___ Provided information

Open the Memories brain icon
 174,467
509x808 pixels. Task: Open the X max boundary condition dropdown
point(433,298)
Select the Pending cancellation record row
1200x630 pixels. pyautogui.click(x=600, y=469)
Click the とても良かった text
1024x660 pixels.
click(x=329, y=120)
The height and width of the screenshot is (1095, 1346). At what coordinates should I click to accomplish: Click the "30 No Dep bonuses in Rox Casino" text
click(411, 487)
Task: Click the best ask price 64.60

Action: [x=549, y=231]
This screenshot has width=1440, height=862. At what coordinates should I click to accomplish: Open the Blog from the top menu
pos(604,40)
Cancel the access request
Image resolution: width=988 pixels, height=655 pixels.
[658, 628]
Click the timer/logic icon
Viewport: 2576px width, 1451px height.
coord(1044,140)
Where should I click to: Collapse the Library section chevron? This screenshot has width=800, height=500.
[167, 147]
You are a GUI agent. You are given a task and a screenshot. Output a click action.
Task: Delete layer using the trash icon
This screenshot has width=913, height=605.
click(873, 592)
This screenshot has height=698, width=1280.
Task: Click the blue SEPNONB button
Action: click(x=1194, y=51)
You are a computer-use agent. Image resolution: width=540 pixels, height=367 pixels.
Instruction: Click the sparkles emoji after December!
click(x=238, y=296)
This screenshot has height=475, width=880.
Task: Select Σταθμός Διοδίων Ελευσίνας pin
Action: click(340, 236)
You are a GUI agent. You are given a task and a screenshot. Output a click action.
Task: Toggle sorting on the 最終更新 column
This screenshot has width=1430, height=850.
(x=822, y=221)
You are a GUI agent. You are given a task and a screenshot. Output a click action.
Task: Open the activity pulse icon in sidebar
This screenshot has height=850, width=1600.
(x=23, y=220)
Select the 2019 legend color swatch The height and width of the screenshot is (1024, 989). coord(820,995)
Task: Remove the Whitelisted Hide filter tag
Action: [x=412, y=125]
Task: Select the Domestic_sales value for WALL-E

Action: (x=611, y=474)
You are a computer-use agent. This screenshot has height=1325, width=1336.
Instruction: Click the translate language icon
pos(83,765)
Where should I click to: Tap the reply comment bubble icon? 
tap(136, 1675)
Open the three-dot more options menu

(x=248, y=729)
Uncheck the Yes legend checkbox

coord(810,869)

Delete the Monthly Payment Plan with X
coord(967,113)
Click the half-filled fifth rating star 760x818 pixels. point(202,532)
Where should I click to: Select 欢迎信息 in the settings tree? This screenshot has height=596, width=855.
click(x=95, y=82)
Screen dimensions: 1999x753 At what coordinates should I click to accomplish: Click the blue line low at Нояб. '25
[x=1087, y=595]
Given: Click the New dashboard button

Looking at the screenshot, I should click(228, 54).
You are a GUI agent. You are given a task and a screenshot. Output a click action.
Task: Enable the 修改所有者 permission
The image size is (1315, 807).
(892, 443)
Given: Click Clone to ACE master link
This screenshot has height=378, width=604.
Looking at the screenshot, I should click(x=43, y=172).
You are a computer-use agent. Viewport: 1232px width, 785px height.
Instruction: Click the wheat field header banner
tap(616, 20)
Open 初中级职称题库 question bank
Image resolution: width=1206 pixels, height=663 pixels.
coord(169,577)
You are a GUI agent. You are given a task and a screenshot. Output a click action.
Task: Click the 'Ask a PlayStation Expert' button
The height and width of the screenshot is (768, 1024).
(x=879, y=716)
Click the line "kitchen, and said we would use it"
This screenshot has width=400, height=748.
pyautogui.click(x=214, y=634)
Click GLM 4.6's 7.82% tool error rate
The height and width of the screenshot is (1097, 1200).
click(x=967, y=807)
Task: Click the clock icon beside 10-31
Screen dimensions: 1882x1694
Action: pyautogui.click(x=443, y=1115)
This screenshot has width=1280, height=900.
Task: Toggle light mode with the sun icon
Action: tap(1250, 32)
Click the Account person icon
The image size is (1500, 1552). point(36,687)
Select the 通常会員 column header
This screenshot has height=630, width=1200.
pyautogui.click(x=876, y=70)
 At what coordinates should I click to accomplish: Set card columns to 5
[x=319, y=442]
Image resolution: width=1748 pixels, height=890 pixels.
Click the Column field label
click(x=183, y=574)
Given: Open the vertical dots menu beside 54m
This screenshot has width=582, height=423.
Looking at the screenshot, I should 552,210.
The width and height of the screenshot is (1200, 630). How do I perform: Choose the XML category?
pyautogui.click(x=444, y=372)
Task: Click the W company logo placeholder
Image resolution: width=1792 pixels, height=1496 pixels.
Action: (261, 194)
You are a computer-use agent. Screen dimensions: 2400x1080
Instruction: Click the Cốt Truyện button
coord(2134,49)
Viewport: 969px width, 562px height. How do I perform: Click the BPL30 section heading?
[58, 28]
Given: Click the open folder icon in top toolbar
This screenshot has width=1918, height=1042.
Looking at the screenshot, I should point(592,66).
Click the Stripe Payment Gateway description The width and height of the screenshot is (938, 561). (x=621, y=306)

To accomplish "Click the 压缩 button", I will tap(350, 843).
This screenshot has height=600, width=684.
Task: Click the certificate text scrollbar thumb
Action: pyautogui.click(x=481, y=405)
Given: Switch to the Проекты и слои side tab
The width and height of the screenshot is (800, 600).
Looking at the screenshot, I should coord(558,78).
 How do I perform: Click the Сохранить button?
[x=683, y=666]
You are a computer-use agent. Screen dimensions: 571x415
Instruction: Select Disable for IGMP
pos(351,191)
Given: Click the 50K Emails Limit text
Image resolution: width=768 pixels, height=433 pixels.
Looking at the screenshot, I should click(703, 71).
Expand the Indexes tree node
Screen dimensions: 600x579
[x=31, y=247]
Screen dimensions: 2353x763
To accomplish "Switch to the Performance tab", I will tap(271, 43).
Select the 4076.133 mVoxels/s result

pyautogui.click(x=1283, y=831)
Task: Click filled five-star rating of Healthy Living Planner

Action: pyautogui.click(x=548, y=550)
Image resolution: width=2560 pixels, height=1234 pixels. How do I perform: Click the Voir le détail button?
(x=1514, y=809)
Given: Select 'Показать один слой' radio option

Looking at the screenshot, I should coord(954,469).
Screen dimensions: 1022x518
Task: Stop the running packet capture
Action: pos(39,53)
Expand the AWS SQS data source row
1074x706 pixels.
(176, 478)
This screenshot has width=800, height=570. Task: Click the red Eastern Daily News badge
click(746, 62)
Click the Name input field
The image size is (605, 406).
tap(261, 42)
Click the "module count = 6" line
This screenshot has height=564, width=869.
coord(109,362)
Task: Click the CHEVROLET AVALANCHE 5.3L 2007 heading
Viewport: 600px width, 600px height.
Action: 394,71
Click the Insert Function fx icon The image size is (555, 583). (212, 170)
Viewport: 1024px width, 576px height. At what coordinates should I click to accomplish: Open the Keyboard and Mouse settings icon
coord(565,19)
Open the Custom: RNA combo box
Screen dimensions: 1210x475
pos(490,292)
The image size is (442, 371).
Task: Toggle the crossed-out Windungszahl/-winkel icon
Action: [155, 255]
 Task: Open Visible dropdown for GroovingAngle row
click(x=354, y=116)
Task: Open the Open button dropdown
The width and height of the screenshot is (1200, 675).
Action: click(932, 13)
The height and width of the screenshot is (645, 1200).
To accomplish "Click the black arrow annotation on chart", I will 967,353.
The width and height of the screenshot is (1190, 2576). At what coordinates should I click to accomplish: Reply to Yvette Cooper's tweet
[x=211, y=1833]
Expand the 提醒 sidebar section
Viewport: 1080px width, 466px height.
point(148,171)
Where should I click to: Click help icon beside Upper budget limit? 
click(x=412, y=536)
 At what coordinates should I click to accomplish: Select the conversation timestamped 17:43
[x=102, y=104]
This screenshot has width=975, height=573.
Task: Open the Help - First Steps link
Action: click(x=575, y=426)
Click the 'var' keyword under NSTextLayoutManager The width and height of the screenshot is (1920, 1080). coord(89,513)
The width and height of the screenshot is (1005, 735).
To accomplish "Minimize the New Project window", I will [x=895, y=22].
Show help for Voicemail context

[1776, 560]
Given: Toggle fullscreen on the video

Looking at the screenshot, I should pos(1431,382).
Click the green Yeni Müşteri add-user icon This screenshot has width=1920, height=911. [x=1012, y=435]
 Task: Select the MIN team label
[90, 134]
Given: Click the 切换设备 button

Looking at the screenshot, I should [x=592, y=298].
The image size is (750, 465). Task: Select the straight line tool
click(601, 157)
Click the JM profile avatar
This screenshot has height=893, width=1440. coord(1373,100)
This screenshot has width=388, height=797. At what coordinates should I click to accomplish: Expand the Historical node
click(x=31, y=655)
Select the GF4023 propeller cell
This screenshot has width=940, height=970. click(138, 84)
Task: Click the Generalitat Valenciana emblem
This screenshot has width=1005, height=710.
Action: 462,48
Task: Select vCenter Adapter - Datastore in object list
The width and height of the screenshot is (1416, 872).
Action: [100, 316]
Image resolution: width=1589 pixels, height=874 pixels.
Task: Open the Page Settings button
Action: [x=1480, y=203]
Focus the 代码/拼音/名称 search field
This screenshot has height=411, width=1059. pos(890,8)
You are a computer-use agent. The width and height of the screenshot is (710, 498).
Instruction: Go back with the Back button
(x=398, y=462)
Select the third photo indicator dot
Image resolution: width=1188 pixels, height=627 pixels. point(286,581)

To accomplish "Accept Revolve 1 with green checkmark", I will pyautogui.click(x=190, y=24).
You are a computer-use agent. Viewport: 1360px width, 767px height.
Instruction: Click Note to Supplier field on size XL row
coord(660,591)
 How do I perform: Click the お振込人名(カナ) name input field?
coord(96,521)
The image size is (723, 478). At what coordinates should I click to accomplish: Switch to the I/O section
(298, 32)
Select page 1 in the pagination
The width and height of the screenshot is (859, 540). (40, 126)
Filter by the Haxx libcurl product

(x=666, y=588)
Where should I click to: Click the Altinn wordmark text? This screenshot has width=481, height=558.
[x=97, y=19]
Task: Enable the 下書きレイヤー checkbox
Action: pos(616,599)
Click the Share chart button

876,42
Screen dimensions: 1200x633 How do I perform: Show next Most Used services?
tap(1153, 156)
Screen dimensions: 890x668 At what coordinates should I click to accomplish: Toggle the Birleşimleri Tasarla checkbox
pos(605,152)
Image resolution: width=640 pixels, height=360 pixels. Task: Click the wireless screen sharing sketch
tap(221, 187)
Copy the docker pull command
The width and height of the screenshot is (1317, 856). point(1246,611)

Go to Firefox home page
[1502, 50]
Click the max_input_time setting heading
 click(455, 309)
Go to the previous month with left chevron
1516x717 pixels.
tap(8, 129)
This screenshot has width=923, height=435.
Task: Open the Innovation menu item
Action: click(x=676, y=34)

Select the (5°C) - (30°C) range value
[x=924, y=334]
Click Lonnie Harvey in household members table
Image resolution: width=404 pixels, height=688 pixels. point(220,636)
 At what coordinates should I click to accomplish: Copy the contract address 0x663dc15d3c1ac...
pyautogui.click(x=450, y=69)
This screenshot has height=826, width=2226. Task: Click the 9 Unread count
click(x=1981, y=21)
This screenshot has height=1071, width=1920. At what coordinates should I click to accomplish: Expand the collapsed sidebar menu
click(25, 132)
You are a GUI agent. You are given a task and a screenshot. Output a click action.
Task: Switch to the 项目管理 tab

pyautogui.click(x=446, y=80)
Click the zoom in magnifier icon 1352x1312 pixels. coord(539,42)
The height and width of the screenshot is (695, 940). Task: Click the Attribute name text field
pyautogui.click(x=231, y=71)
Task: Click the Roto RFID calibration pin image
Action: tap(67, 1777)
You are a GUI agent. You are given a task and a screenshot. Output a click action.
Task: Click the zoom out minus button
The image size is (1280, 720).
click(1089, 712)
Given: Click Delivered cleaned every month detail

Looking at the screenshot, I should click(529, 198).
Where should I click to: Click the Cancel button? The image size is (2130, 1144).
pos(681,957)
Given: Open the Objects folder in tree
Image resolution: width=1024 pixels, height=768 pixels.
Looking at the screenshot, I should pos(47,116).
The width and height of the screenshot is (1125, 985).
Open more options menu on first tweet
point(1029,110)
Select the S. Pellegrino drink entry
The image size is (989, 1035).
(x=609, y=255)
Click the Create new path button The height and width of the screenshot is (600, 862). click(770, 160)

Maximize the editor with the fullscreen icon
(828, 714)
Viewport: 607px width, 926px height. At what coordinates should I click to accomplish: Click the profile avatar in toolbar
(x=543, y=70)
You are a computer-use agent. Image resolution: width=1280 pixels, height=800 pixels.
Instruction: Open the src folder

______

__What is needed__: From the line with "Image resolution: width=1024" to the final line of the listing, write out each line unchanged. Add nothing.

__Finished task__:
Image resolution: width=1024 pixels, height=768 pixels.
Looking at the screenshot, I should pos(47,116).
The width and height of the screenshot is (1125, 985).
Open more options menu on first tweet
point(1029,110)
Select the S. Pellegrino drink entry
The image size is (989, 1035).
(x=609, y=255)
Click the Create new path button The height and width of the screenshot is (600, 862). click(770, 160)

Maximize the editor with the fullscreen icon
(828, 714)
Viewport: 607px width, 926px height. At what coordinates should I click to accomplish: Click the profile avatar in toolbar
(x=543, y=70)
You are a computer-use agent. Image resolution: width=1280 pixels, height=800 pixels.
Instruction: Open the src folder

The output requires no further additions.